Markets are up slightly on a better than expected initial jobless report. Initial Jobless claims were 358k last week versus 370k expected.  The ECB maintained rates and Draghi sounded bearish tones regarding the European economy.  Headlines are coming across right now that claim Greek leaders have agreed on an austerity package.

Bloomberg is reporting (on the pay site, not the free site) that the price of Bakken shale oil has fallen out of bed (down 25%) in the last week.  There are no futures contracts on Bakken so it can’t be traded, but it demonstrates how volatile oil can be.  The reason seems to be a lack of demand from the refineries, so the oil is backing up with nowhere to put it. Refineries are probably changing over from heating oil production to gasoline production right about now.  I plotted the prices of Brent, WTI, and Bakken oil over the past year so you can see the volatility.

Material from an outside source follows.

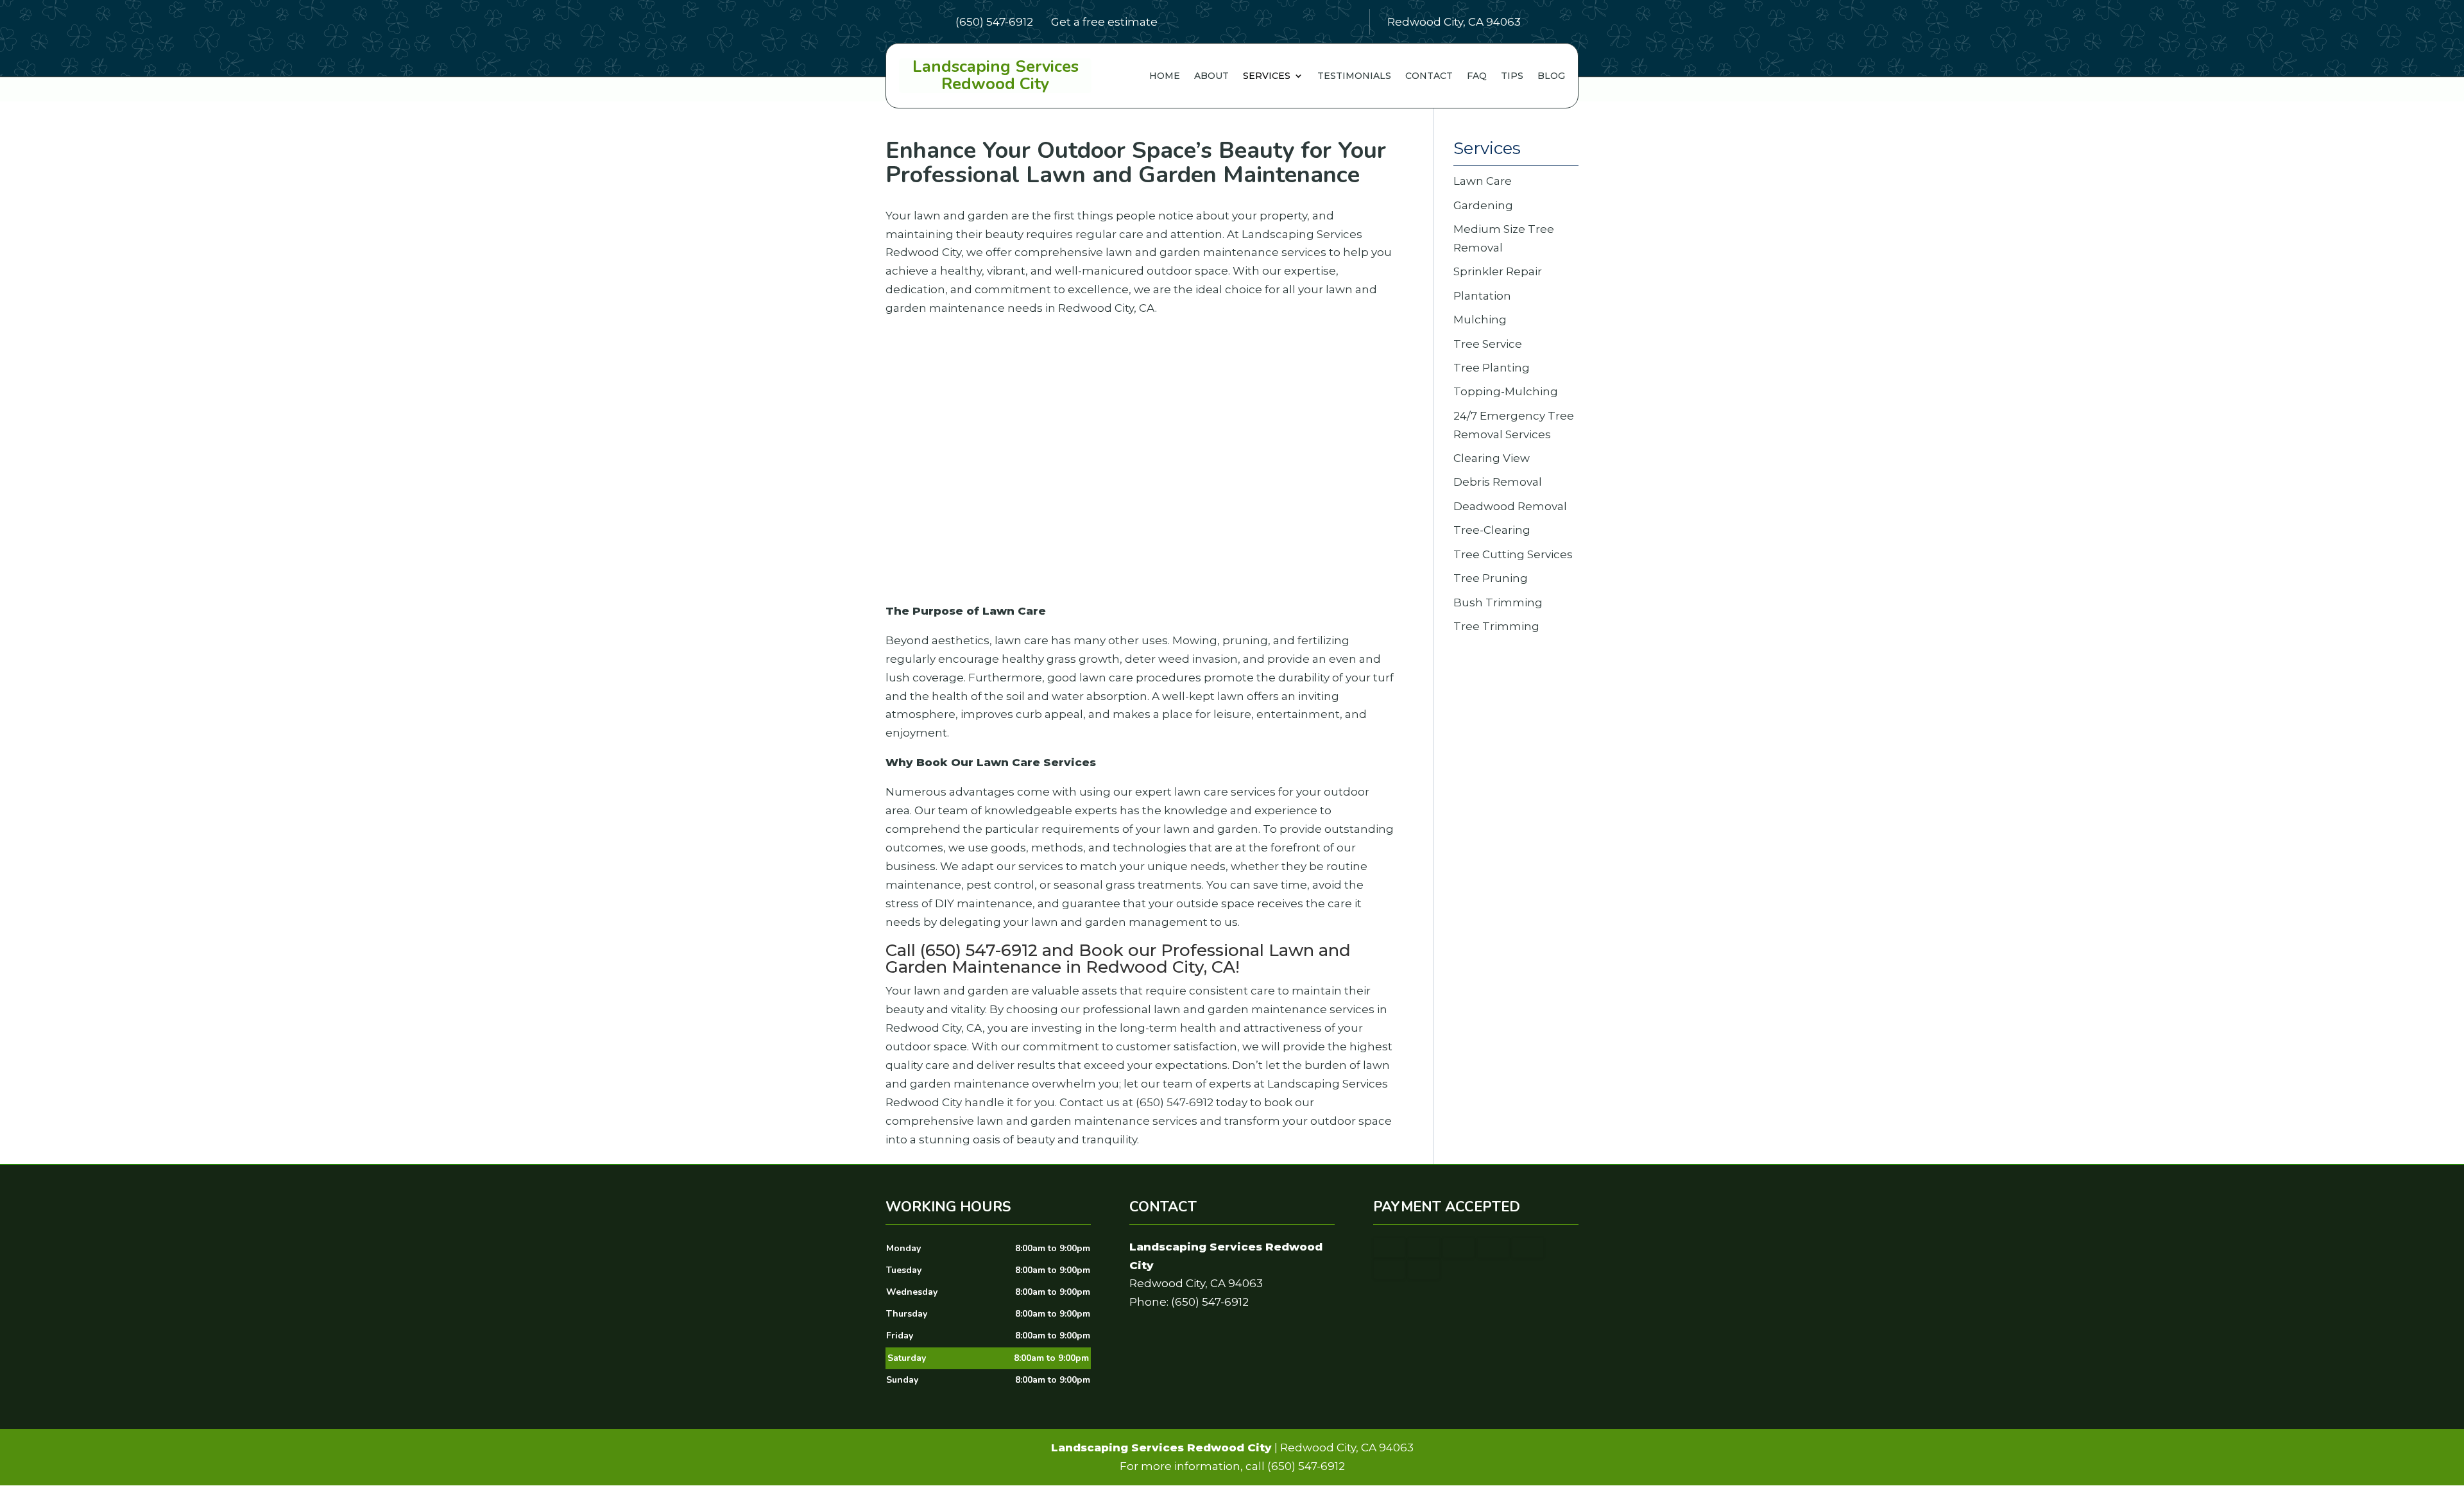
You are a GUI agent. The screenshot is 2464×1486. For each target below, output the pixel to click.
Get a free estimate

It looks like we have a settlement with the banks and the state AG’s over foreclosures.  $26 billion from 5 banks.  $20 billion is to be used to cut principal balances and to refi current, but underwater, homeowners.  So, of the AGs and the banks, who won?  Both.  The AGs get their scalp, and the banks will be able to count losses already taken towards the settlement. (You owe $100 on your $70 home.  I’ll be a nice guy and cut your principal to $90.  Of course, I probably am already carrying the loan at 90 on my books anyway).  On the refis, the banks will be simply cutting the interest rate on a $100 loan, which stays marked at $100. So no write downs there either.  My guess is this will be earnings-neutral near term and may cause analysts to take down next year’s numbers a little. But that’s it.  So you might want to resist the urge to take some SKFs (Proshares Ultrashort Financial ETF) on the open.

Will it help support the housing market?  Maybe at the margin.  It is no silver bullet – consider my example above – will the homeowner who now owes $90 instead of $100 go out and spend more money?  Probably not. Plus a chunk of this is simply a direct transfer from the government to borrowers since Ally Bank (the old GMAC) is owned by the government.